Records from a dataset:
--

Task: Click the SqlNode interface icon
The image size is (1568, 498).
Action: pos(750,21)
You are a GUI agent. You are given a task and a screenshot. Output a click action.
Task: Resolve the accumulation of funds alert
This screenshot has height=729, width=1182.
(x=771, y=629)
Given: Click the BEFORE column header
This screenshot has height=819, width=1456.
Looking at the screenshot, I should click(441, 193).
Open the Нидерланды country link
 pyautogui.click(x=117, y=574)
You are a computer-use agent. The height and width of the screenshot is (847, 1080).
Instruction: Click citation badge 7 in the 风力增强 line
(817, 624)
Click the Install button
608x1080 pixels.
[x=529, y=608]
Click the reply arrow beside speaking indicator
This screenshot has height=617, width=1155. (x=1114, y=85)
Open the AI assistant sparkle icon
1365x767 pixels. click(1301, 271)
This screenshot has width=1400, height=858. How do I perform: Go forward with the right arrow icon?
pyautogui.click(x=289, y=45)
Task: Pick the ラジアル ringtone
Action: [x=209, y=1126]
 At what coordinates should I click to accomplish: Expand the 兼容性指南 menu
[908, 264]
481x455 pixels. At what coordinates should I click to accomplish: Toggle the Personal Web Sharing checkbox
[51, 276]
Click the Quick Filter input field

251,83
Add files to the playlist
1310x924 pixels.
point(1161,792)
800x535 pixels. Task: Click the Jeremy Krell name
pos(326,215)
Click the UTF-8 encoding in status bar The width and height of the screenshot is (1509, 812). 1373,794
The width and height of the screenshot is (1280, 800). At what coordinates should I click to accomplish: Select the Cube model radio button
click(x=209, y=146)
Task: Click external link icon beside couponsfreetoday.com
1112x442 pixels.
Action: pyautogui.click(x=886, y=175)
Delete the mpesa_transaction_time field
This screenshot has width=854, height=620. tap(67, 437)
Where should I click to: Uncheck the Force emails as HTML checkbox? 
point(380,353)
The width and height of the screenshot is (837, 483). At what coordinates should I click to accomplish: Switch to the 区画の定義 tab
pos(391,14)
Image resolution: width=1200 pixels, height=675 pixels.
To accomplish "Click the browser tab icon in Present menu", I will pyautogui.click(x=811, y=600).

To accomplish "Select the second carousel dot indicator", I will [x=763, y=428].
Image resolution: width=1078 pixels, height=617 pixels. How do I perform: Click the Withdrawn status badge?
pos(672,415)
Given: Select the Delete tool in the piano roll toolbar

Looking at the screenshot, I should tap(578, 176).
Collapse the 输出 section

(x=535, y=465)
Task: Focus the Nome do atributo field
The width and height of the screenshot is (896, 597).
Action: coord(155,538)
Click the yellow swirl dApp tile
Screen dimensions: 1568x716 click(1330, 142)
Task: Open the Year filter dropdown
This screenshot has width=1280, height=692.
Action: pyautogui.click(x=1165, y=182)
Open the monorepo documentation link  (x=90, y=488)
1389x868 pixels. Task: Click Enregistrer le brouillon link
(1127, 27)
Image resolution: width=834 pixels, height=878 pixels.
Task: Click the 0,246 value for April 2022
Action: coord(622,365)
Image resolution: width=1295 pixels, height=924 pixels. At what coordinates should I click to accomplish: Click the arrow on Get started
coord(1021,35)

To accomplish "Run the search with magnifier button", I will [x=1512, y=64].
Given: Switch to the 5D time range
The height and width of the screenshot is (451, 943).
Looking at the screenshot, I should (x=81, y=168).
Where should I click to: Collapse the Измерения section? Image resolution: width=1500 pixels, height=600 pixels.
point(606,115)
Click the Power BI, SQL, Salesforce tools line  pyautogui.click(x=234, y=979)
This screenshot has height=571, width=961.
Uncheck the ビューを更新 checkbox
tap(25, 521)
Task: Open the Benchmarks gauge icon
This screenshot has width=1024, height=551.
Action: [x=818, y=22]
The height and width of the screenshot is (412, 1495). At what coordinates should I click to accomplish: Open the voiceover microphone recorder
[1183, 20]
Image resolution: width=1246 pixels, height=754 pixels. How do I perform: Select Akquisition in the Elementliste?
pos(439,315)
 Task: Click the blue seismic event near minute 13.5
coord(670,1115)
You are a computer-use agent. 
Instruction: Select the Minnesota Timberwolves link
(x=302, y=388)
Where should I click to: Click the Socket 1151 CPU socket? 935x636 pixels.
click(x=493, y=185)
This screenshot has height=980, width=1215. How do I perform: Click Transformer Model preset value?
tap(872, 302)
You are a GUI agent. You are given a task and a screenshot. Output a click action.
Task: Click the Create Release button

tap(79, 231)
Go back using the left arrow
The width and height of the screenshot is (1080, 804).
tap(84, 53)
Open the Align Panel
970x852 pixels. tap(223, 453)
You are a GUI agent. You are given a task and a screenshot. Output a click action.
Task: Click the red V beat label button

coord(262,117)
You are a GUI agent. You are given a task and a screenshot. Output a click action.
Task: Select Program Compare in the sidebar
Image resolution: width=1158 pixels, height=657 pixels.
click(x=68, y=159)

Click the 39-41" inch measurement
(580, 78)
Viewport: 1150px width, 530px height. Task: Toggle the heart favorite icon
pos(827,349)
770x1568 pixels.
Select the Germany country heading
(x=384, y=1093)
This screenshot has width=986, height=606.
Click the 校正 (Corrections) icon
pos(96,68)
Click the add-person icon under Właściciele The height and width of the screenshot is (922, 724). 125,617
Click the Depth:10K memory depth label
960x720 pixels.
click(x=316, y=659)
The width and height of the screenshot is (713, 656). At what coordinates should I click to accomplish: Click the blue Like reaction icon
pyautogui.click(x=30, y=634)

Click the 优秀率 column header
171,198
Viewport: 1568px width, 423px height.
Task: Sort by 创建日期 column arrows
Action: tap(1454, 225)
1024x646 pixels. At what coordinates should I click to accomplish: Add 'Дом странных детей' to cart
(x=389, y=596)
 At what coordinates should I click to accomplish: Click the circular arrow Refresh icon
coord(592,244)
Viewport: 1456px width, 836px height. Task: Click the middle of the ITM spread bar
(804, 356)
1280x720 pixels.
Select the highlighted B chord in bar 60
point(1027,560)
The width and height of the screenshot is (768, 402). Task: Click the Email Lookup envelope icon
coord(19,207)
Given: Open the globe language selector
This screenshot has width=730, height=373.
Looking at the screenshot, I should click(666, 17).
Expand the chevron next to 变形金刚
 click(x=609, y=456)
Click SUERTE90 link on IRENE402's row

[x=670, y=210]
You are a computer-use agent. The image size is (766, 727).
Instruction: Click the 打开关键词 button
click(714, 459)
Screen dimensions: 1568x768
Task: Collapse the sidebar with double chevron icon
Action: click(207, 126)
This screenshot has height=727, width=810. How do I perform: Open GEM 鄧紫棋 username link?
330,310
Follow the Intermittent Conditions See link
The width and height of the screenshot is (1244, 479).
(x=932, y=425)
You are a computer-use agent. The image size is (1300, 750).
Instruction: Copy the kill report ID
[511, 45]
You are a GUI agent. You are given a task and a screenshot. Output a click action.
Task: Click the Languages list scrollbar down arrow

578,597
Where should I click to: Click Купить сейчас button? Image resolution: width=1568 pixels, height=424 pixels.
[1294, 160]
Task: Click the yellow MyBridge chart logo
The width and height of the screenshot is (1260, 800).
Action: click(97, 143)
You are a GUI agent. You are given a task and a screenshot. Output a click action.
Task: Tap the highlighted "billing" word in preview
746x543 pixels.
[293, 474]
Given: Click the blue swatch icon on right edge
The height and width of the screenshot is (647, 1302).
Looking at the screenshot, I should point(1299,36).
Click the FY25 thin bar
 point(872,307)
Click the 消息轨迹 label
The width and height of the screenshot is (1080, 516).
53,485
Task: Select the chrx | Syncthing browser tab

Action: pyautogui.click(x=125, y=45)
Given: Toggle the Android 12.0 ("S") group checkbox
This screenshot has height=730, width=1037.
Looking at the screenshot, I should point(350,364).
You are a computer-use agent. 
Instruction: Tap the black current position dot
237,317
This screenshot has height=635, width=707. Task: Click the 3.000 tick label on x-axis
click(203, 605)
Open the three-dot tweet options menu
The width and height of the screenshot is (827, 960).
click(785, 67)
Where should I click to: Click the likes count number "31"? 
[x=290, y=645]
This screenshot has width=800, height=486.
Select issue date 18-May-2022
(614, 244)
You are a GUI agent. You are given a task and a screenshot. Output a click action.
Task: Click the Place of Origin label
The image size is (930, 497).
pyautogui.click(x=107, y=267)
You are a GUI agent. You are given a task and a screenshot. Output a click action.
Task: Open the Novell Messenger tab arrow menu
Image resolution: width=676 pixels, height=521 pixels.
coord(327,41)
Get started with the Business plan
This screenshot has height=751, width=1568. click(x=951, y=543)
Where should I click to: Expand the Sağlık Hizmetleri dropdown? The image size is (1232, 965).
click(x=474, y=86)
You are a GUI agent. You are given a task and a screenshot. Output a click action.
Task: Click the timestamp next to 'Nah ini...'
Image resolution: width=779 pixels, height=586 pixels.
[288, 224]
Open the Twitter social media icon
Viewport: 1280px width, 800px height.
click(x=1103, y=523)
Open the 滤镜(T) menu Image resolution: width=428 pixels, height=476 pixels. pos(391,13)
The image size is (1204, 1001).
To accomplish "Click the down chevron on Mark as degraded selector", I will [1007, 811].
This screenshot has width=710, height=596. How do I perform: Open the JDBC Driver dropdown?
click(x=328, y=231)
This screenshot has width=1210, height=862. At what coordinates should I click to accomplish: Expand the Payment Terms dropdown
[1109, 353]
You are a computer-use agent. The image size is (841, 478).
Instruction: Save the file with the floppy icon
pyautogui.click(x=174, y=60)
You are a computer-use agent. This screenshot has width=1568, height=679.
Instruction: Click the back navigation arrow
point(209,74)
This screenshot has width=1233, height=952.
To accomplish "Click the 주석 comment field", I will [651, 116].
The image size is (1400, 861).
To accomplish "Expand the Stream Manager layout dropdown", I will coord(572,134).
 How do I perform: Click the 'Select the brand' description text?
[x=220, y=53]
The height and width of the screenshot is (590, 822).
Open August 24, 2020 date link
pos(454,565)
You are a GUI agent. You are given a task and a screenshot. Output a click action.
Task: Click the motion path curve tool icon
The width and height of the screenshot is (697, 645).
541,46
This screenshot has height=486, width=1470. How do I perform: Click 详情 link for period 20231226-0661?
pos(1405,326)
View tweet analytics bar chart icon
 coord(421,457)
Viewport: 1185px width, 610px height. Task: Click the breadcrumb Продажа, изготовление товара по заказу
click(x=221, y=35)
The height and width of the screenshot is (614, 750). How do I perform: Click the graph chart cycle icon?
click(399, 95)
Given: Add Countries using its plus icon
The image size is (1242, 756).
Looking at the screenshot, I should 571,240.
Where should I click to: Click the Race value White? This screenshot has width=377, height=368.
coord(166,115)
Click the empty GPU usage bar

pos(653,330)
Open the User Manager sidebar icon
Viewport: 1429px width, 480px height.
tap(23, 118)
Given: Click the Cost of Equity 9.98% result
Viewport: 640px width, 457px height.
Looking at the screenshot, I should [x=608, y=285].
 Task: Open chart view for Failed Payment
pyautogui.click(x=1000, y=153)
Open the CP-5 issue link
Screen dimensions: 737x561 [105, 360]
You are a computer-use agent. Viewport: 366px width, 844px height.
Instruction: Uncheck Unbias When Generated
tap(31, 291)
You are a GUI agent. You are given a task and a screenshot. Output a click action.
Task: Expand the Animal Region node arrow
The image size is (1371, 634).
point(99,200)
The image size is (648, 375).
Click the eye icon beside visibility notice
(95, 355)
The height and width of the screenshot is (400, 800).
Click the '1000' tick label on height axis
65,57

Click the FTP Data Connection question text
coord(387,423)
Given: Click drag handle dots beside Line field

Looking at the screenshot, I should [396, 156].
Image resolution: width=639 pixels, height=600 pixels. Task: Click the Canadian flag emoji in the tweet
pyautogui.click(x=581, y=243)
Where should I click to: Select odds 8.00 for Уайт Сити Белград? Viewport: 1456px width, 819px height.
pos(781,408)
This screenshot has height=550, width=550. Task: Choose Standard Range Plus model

--

§ **YOUR OBJECTIVE**: All that is needed is a number: how many lines in the data above contain the string "selector".

§ **EXPECTED ANSWER**: 2